The announcement made Friday at an investor meeting marks a shift in GM’s approach to making electric vehicles. In the past, GM’s electrified vehicles — namely the all-electric Bolt and the plug-in hybrid Volt — fell under its mass market Chevrolet brand.
The Bolt appears destined to continue, at least for now. (The Bolt is also used by GM’s self-driving subsidiary GM Cruise as its testing vehicle.) Meanwhile, the Volt is slated to end. GM announced last year it would end production of the Volt and the plug-in Cadillac CT6, which had sluggish sales.
GM has been undergoing a transformation over the past four to five years, getting rid of expensive, money-losing programs like the Opel brand in Europe, and investing more into electrification and autonomous vehicle technology.
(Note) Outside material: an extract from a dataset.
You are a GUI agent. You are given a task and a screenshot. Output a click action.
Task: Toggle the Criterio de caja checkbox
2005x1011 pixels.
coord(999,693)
It has also warned repeatedly, Friday’s investor meeting being no exception, to a coming downturn in the traditional automotive business.
In November, GM ramped up its belt-tightening measures with cuts to factory and white-collar workers, plant closures in North America and the elimination of several car models as it tries to transform into a nimble company focused on high-margin SUVs, crossovers and trucks and investments in future products like electric and autonomous vehicles.
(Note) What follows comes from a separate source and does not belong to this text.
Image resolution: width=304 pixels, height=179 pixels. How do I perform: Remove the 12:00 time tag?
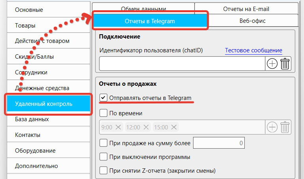coord(146,127)
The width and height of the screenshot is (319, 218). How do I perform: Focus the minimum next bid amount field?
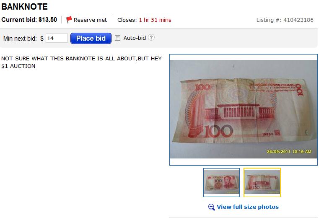57,38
The actions, which are meant to safeguard the automaker from an expected downturn in the U.S. market, will increase GM’s annual free cash flow by about $6 billion, including cost reductions of $4.5 billion and lower capital expenditure annual run rate of almost $1.5 billion by 2020. Ford took similar cost-cutting measures in 2018.
Even as GM announced those cuts, it said it would double engineering resources allocated to electric and autonomous vehicle programs by 2020.